* TASK STATEMENT: Only lines containing "column" belong in the answer, each copied from the entries below.
::: RECORD EXTRACTS
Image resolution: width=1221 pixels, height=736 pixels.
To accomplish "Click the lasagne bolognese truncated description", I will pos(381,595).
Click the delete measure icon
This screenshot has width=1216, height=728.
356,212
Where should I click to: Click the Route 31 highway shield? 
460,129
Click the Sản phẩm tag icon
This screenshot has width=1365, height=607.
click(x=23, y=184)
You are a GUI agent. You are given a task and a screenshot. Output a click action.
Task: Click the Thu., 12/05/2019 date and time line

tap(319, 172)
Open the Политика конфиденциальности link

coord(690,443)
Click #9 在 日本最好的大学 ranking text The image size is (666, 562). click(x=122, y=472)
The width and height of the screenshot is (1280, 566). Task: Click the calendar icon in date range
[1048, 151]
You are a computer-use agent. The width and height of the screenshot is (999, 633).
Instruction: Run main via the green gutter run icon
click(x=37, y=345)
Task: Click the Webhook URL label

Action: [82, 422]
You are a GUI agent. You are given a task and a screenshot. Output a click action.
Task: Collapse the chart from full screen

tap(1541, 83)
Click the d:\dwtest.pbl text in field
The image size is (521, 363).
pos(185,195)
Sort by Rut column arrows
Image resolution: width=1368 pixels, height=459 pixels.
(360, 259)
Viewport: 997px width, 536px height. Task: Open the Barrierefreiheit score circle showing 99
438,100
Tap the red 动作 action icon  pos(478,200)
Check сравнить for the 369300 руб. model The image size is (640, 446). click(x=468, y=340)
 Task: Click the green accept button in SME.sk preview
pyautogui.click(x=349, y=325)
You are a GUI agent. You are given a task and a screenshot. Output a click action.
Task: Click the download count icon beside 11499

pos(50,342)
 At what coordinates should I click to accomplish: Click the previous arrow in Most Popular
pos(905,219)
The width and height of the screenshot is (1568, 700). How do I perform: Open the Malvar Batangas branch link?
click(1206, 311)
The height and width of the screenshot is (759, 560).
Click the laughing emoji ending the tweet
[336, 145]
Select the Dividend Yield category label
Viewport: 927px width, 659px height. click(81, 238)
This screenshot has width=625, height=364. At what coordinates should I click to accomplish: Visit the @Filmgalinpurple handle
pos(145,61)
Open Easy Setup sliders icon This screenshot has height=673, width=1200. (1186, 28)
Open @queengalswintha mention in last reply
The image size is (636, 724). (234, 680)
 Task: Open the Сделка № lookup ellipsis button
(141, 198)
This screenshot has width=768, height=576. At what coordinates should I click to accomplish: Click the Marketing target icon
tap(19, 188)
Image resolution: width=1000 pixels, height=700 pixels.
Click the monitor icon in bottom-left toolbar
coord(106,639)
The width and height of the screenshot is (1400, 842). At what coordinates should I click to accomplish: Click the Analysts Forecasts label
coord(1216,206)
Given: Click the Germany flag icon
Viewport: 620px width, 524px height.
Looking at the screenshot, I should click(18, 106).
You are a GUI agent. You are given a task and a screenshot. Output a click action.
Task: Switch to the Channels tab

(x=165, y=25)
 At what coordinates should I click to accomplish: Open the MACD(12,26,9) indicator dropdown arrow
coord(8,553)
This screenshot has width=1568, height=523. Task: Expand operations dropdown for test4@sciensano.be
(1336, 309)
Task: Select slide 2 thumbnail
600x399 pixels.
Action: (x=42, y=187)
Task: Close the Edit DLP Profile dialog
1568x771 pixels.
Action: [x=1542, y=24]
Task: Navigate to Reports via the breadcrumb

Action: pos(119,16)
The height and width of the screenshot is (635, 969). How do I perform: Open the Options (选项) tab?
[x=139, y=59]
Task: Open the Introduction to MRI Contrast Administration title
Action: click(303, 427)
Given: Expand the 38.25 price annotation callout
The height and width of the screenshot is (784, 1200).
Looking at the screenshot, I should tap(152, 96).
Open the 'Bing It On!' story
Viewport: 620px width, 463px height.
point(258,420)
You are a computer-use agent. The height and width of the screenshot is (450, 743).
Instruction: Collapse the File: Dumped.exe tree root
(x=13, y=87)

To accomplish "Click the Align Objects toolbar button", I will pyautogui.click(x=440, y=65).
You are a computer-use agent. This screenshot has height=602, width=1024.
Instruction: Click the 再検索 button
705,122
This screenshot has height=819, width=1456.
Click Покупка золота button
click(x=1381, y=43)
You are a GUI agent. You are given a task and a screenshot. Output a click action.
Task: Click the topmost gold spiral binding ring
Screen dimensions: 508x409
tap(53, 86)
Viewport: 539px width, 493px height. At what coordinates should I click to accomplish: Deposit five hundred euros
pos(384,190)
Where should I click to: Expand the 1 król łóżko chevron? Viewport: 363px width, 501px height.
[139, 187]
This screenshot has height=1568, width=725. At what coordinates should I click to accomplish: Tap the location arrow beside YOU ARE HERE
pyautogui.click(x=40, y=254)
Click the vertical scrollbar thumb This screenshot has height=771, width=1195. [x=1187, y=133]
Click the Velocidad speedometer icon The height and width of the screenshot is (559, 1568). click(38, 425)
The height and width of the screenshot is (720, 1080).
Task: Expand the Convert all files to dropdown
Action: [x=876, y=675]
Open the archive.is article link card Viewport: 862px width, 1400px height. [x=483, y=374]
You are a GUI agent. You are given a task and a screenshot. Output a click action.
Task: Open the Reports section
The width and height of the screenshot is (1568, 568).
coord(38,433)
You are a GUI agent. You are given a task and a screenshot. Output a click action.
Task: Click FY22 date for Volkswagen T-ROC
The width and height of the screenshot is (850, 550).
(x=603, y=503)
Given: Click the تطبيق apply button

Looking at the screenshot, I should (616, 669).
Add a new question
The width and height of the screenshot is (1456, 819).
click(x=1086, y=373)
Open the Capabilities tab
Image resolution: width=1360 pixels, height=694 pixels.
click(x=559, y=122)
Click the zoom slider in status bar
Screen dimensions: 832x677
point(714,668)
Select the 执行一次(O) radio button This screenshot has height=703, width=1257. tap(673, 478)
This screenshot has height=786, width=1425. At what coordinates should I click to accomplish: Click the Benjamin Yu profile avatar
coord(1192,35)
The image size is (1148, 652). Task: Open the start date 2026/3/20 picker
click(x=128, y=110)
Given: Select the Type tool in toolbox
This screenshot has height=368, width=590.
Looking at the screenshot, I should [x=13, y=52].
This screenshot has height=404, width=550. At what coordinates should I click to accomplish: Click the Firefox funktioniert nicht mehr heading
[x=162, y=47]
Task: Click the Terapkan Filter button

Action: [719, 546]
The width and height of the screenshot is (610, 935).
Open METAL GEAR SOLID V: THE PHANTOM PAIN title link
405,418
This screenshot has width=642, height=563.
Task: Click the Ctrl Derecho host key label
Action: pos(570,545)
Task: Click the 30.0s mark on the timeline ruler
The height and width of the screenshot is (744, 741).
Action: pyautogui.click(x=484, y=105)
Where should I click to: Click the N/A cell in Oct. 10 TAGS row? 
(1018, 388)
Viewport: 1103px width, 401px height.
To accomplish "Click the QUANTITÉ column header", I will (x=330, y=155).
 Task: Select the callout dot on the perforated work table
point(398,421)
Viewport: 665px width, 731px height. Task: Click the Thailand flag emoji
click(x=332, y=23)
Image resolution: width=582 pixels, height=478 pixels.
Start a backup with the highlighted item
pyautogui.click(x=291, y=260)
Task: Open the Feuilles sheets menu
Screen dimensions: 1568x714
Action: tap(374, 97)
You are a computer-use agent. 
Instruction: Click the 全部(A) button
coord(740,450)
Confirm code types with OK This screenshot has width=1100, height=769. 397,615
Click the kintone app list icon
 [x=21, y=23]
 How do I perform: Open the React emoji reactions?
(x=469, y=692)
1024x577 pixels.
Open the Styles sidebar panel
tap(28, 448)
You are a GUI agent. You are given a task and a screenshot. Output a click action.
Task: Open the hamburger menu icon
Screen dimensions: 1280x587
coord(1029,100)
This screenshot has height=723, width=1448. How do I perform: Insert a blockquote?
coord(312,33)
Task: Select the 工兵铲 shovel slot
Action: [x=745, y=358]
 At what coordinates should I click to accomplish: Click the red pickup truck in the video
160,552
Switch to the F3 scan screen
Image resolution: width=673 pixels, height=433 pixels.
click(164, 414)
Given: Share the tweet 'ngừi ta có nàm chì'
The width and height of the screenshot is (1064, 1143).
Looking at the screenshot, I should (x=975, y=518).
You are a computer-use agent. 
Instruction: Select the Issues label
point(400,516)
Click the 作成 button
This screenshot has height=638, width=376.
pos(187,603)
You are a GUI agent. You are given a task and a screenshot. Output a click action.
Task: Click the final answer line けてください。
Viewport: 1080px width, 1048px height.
::::::
* OUTPUT BELOW:
Sort by Rut column arrows
To accomplish "Click the QUANTITÉ column header", I will (x=330, y=155).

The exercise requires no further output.